Something as simple as cutting your salt intake
from the average 2-3 teaspoons per day to one can have a marked effect on your
risk of heart disease.
Jennifer was managing director of one of the
top financial and corporate communications companies. At the age of 50, she
gave up 16-hour days to retire to the Nevada desert, where she has improved her
diet and cut down on the many hours she used to spend in front of a computer.
'I have quit stress. I sit far less during the
day, and I am fairly religious about exercising - Pilates or yoga - and I walk
a lot more. My diet changed completely about a year ago when I discovered I had
high cholesterol. I eat far less meat, fat, and other cholesterol-laden or
-inducing foods and I eat loads more grains, seeds, vegetables, salads, fruit
and fish, which is no easy thing in the middle of the Nevada.'
'While it is true that genetic diseases can
shorten life, studies have also shown that how you live and how you eat have
the most powerful influence on whether you actually develop a disorder to which
you have inherited a genetic tendency,' says Kenton. 'The MacArthur Study,
carried out from the mid-80s, showed that heredity is far less important than
environment and lifestyle in determining how, and how fast, we age. And, as we
get older, our genetic inheritance becomes far less important and our lifestyle
factors become far more important.'
In fact, only a small portion of the genetic
information in our cells is expressed. 'Our diet, lifestyle and environment
modify the nature of this information.' The Cancer Association says that 90
percent of cancers are caused by environmental factors, and these include
lifestyle-related factors, which account for up to 40 percent.
Scientists also once believed that the loss of
our brain cells with age was inevitable, and that once lost, there was no
possibility of growing new ones.
'This is not true,' says Kenton. 'Your brain
can grow neurons regardless of your age, so long as your body is functioning
well and is supplied with adequate minerals, vitamins, protein and essential
fatty acids. Loss of mental capacity is the greatest fear most people have
about getting older. Everything you do to protect your body from ageing, you
must do for your brain - but even more so,' she says.
To maintain a youthful brain, implement a
program that combines correct nutrition, vitamin and mineral supplementation,
physical and mental exercise, and adequate relaxation as well as brain
stimulation and cut down on stress. Prolonged stress can actually kill brain
cells.
Believe you have control. Findings from a large
research study showed that those who believed they had greater control over
their physical and cognitive health had better memory and intellectual
functioning as they aged. 'When folks feel they do not have management, they're
likely to be anxious and distressed. Those feelings can interfere with
performance,' says the American Psychological Association.
Give your brain a workout. Engaging in mentally
stimulating activities like reading, aiming to categories or taking part in
musical instruments will improve your psychological feature functioning.

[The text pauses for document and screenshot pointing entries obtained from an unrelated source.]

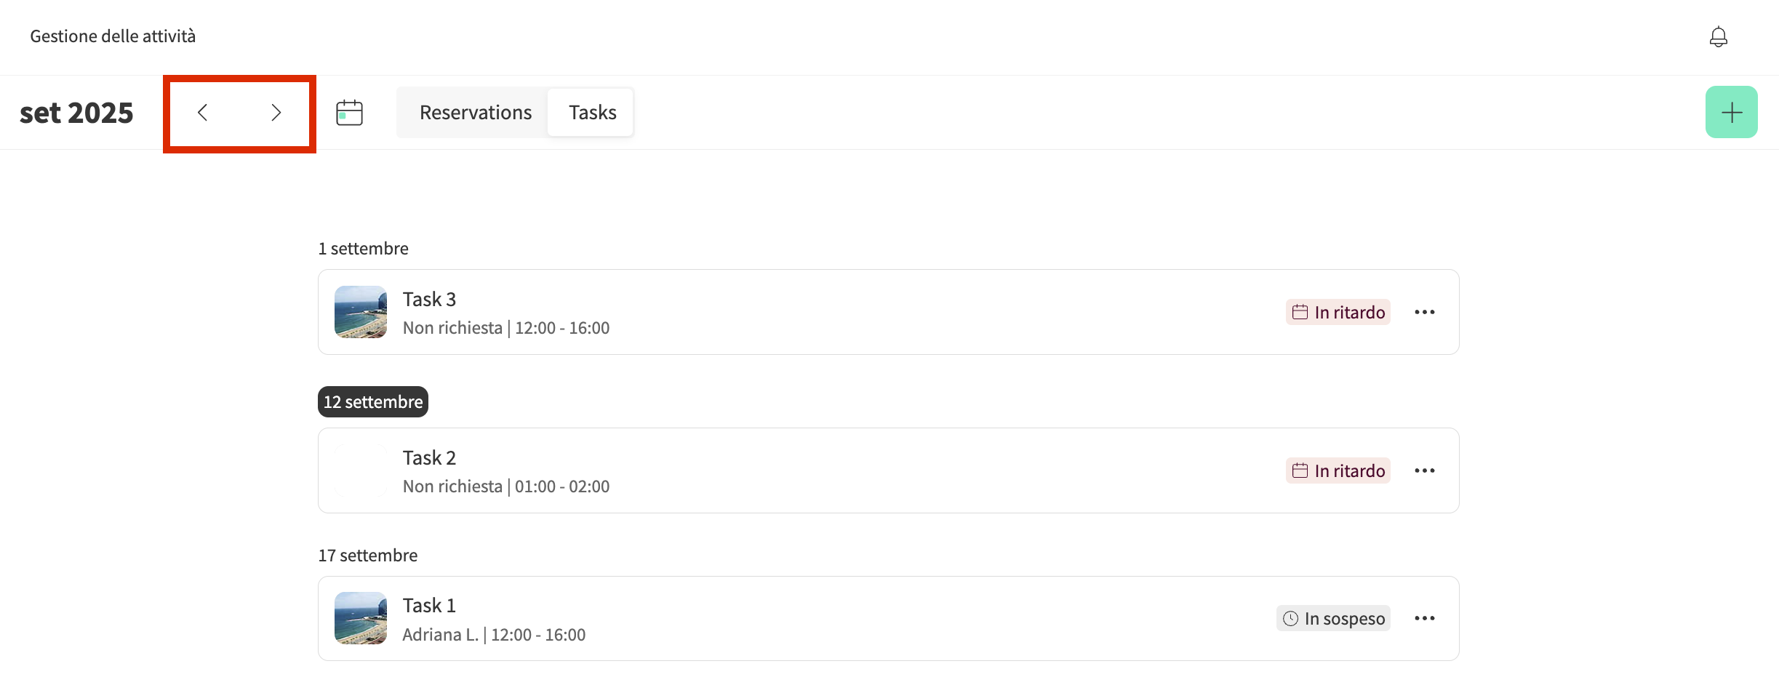Open Task 1 more options menu
The height and width of the screenshot is (685, 1779).
click(x=1424, y=618)
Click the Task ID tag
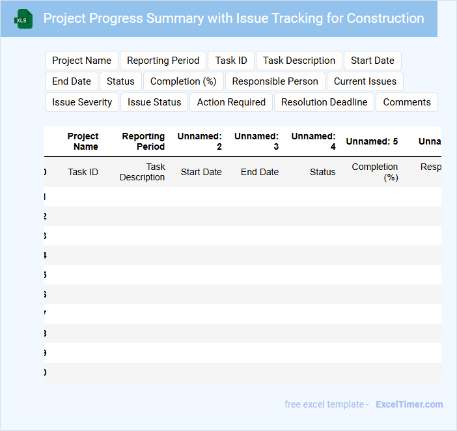This screenshot has height=431, width=457. (x=231, y=61)
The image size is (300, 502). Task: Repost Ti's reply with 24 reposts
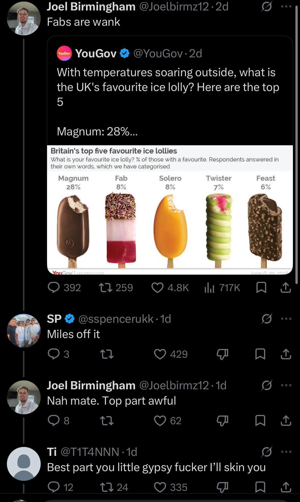(115, 487)
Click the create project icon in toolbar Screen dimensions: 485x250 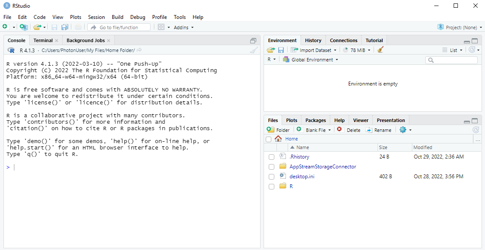point(24,27)
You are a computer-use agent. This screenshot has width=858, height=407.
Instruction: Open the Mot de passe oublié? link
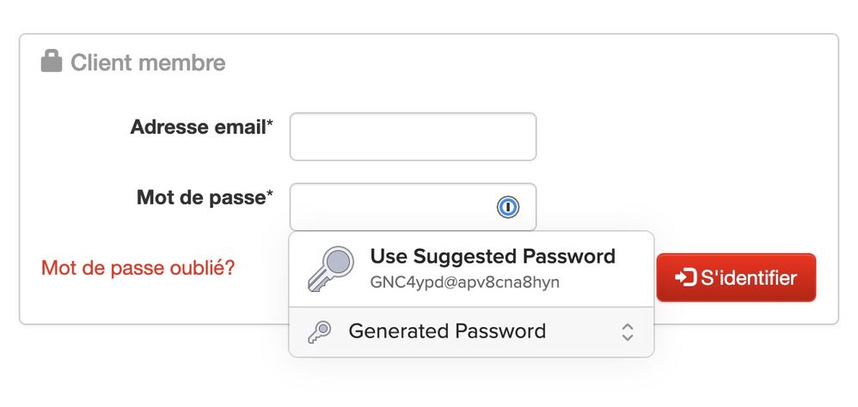pos(138,268)
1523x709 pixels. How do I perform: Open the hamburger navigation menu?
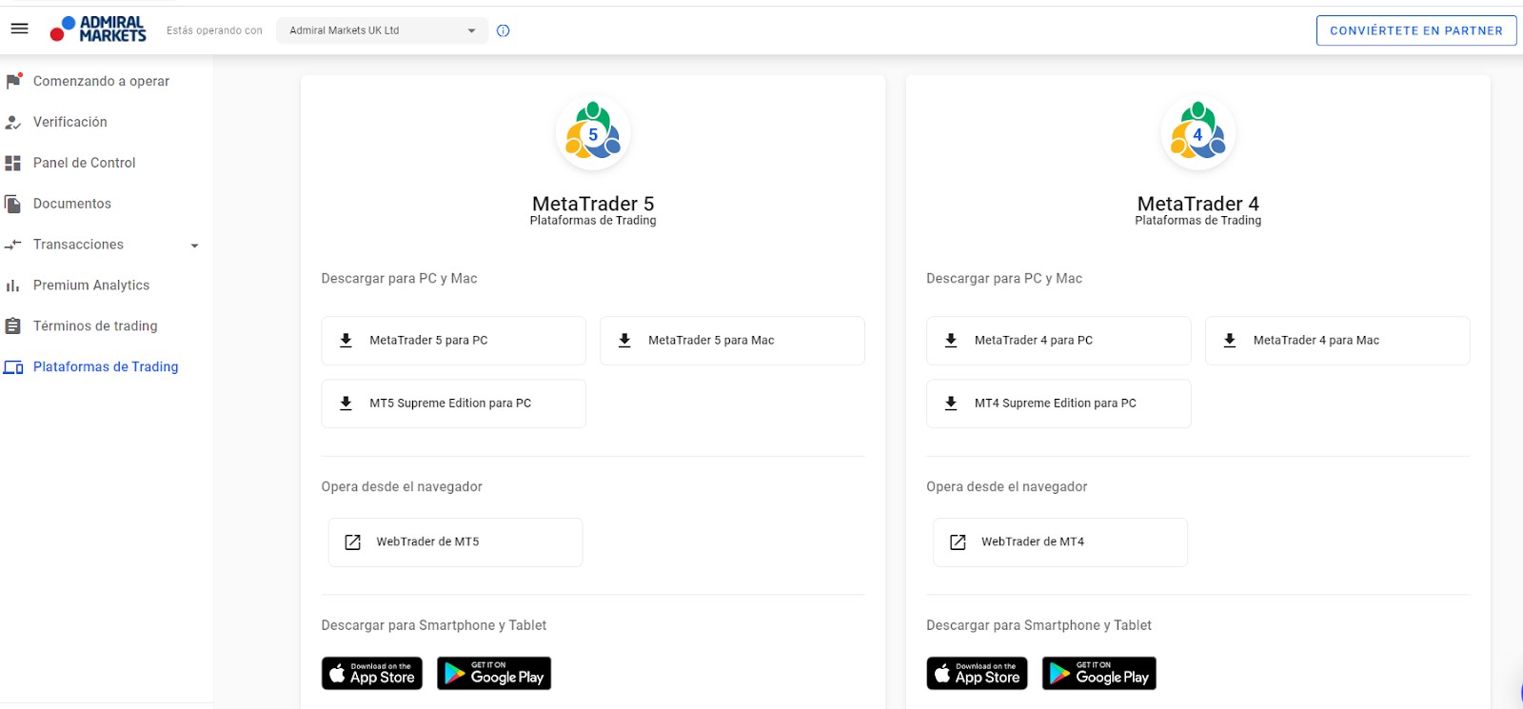pos(19,30)
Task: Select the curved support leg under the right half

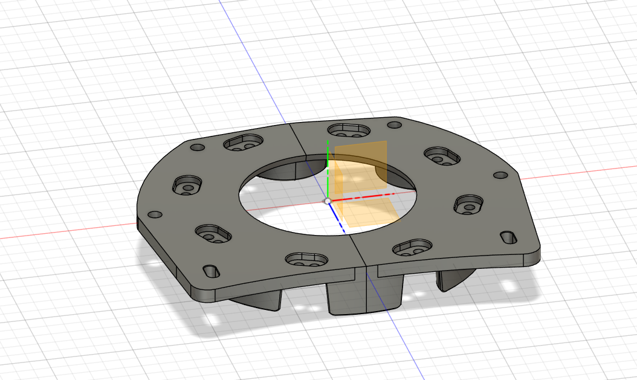Action: [x=451, y=279]

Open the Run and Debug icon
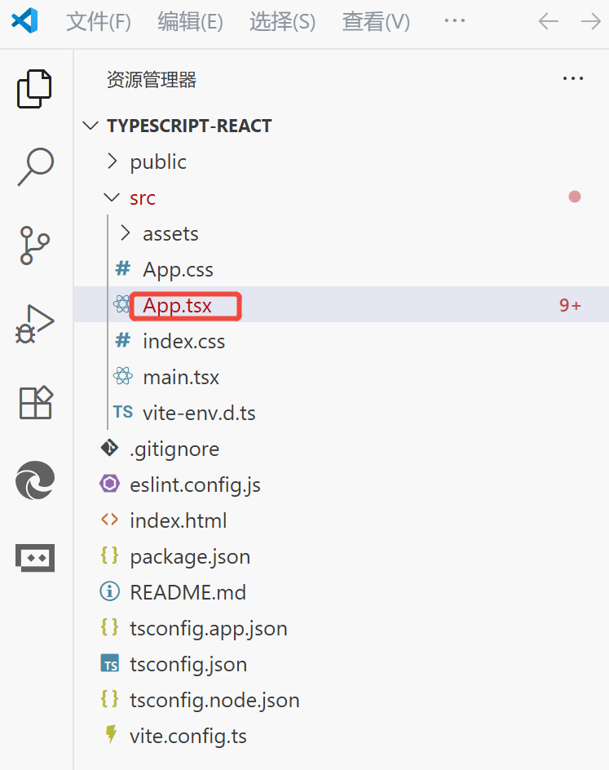pos(35,323)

Exercise your body. Exercise prompts new neural
connections in a part of the brain responsible for age-related memory decline.
'We have inherited an albatross. It hangs about
our necks in the form of a widely accepted, negative and highly destructive
view of ageing. Your emotions, your state of mind and your unconscious
assumptions can influence both your susceptibility to illness and the rate at
which you age,' says Kenton.
The notion that age degeneration - including
the loss of good looks and the onset of long-term illnesses such as arthritis,
coronary heart disease and cancer - is a normal experience of growing older is
simply untrue.
These conditions develop primarily as a result
of eating foods that the body has not been genetically programmed to deal with,
the build-up of toxicity in the body over long periods, lack of physical
exercise or crash dieting, which shrinks lean body mass.